Чувство, что кому-то незримому всерьез досаждает мой роман с этим городом, отдавало паранойей. Стоило мне прекратить поиск уникального и примерить маску праздности, как чувство внешнего сопротивления исчезало, но вместе с этим Прага упрощалась до картинки из буклета, а это было кощунством, которое я не мог долго выносить.
— Я не могу просто расслабиться, — сказал я наконец, — для меня это... как если бы верующему сказали, что его Бог — подделка и технологически совершенное внушение, сделанное группой бездушных специалистов, чтобы заработать денег.
— Ну, в теократических антиутопиях вроде той, в которой живем мы, все примерно так и есть, — лениво заметила Джая.
Самолет уже разгонялся.
— Как ты думаешь, в какой момент полета заканчивается реальность и наступает иллюзия?
— Я читала в Интернете, что в те секунды, когда при взлете начинает закладывать уши. Была еще версия, что психотропный препарат дают с едой и напитками...
— Но ведь еще недавно можно было путешествовать даже на собственном автотранспорте.
— Можно было. Пока это не запретили.
— Но почему, — спросил я, — больше нет настоящих путешествий?
— Тут есть минимум две версии: грустная и очень грустная. С которой начать?
— Давай с очень.
— Согласно ей, лететь уже попросту некуда. За пределами нашей страны остались лишь выжженные войной земли, а сокрытие этого факта нужно, в общем, затем же, зачем в мифологии нужен рай. Не ты один живешь только и исключительно ради дней, проведенных там.

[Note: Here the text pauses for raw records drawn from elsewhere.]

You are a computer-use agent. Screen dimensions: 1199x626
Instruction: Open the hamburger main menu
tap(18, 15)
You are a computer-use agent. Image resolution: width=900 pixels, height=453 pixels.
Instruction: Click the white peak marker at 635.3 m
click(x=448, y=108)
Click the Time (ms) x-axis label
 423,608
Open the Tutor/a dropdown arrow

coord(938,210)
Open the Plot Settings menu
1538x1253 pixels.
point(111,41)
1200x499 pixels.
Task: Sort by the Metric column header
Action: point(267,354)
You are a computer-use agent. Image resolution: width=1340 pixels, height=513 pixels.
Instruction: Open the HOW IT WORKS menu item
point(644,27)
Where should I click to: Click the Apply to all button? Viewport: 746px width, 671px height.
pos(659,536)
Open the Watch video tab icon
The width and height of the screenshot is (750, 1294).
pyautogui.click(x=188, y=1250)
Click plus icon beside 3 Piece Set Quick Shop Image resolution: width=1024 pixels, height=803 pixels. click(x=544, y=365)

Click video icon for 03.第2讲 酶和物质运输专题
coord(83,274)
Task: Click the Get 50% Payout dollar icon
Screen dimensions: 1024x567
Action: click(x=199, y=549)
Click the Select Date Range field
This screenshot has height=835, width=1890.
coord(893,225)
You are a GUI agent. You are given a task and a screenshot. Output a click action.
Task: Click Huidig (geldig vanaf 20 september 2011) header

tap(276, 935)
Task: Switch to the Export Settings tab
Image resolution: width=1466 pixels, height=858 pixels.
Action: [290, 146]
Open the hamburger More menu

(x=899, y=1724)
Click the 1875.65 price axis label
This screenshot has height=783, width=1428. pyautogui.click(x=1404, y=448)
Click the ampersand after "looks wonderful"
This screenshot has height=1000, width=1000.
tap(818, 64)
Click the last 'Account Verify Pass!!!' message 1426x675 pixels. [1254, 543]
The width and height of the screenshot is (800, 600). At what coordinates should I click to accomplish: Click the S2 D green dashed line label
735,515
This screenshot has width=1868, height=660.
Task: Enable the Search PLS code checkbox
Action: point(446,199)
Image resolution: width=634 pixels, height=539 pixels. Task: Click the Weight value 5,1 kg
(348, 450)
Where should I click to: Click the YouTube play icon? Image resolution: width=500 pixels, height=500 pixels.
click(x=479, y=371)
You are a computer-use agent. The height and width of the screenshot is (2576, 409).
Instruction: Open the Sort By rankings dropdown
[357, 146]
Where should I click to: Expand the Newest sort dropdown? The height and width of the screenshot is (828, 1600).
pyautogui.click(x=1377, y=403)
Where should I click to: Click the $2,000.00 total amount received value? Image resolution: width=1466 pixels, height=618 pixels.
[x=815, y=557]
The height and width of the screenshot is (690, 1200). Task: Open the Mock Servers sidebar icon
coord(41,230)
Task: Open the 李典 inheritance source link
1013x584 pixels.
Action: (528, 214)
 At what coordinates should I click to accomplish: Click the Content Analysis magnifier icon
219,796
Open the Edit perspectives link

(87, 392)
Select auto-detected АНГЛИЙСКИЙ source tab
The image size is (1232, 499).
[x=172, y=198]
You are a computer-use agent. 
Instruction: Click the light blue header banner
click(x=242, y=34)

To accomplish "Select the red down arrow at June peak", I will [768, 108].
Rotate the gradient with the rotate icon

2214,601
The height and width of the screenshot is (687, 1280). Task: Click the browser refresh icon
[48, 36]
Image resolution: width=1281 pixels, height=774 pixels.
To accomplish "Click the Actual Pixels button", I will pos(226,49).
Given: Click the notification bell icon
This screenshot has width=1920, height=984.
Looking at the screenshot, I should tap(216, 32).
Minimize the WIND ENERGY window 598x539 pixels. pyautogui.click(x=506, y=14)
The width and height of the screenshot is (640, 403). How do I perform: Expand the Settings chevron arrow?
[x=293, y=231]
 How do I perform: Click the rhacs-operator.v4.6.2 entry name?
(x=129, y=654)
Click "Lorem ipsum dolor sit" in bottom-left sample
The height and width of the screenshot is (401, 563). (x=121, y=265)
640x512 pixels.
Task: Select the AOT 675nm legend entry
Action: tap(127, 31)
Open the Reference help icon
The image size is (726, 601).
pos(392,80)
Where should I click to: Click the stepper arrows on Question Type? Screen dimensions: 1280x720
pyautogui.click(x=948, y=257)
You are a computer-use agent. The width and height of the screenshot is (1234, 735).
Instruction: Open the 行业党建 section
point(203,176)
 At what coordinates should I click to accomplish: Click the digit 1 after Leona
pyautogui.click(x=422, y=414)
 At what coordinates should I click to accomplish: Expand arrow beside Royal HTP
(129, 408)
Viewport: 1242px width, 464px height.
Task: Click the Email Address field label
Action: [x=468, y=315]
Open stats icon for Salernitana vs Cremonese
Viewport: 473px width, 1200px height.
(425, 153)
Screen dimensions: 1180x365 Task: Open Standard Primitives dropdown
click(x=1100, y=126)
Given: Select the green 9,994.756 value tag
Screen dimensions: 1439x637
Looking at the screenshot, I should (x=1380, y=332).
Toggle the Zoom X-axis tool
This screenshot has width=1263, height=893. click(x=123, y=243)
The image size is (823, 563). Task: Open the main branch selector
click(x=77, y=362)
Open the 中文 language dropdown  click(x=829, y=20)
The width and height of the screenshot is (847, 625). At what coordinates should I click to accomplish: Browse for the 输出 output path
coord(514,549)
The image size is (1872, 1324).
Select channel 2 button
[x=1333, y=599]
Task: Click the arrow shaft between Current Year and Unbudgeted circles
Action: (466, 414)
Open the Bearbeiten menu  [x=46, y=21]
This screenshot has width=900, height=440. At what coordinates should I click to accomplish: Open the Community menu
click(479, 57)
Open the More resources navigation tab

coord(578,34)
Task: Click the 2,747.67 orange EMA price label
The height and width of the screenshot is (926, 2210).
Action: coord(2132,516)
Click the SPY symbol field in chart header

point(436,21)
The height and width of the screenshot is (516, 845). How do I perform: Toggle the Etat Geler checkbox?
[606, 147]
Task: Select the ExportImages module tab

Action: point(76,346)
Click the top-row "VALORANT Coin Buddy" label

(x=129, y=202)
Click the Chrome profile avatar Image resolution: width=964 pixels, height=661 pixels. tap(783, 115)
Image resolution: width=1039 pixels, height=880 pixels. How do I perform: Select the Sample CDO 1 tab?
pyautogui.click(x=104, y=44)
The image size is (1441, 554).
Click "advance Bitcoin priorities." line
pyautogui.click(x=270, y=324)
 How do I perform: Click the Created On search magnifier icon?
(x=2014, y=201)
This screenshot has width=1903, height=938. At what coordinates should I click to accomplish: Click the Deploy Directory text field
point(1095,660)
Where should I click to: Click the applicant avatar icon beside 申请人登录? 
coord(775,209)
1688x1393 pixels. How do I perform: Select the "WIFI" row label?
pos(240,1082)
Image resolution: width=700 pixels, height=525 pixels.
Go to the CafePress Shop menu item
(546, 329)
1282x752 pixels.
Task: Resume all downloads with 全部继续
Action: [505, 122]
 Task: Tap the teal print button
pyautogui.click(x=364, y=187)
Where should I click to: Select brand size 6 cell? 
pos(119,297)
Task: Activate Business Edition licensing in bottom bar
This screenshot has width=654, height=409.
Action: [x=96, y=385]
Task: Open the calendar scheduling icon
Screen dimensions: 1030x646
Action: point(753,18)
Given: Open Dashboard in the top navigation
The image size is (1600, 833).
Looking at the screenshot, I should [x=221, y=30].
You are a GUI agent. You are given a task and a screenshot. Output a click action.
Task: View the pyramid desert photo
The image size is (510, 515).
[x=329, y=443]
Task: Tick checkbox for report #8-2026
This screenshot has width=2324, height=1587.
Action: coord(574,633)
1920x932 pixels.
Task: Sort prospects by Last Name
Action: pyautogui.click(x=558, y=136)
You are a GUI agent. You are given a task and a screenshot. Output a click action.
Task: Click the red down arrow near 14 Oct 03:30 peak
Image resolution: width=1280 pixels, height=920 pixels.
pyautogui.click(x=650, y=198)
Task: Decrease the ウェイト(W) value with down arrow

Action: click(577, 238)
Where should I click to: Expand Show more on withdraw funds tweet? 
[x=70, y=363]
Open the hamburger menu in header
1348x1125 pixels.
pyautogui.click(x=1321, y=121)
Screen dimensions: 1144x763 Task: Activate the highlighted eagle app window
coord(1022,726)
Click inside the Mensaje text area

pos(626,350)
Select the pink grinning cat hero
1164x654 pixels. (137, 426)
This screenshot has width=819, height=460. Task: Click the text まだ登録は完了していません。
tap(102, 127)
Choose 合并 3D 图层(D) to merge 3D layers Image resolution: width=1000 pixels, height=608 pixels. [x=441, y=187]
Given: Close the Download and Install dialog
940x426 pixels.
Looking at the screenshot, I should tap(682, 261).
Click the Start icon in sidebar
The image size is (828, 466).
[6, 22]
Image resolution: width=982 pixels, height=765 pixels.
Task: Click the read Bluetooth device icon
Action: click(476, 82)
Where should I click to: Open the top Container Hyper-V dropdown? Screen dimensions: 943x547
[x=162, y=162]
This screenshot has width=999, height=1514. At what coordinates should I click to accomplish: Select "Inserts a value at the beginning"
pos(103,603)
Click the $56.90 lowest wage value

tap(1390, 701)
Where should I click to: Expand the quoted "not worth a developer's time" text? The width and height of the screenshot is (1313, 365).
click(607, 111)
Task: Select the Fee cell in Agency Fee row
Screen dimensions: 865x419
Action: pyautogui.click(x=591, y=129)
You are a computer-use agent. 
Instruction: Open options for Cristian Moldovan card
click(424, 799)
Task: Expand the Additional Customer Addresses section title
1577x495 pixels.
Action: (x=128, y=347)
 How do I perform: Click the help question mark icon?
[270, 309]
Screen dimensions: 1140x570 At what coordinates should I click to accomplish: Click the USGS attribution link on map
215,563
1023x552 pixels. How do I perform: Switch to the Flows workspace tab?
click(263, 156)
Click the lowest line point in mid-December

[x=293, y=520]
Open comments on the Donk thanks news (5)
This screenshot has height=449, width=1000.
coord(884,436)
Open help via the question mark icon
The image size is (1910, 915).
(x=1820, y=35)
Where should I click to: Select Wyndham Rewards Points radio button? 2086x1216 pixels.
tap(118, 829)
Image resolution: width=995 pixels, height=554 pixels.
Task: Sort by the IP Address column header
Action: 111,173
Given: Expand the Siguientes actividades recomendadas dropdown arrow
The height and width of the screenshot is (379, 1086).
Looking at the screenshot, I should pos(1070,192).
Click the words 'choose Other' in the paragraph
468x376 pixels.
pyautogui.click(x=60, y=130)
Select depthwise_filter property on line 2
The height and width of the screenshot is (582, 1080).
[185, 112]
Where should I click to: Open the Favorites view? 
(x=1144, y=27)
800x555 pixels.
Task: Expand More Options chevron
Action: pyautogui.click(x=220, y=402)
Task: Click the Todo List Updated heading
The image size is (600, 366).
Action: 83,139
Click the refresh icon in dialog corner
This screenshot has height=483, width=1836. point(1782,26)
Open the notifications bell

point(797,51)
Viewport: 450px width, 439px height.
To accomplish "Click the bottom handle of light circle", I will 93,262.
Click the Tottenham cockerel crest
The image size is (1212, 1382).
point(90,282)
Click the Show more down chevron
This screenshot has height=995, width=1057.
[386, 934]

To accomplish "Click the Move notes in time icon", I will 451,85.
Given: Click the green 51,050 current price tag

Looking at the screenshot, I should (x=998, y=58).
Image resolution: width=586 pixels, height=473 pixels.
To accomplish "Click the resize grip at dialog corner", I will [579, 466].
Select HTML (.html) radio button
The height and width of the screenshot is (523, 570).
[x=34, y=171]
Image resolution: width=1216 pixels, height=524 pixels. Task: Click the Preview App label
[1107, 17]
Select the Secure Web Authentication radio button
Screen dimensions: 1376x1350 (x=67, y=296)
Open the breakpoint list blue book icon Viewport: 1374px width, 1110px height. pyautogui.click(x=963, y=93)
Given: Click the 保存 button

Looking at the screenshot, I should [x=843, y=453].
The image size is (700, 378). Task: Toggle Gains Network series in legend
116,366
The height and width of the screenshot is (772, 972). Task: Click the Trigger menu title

— Чудовищно, — проговорил я, — а просто грустная?..
— А тут причины сугубо экономические. С развитием технологий индуцировать искусственную реальность стало неизмеримо дешевле, нежели как-то преобразовывать физическую.
— И в этом втором случае мир за пределами страны все же существует?
— Как вариант. Но неизвестно, таков ли он, каким мы его видим, выйдя из самолета.
Двигатели взревели с пугающей силой, самолет резко пошел вверх, и у меня заложило уши.

* * *

Осень в Праге была печальной и теплой, почти без дождей, которых я не любил и, принимая решение лететь в конце сентября, несколько опасался.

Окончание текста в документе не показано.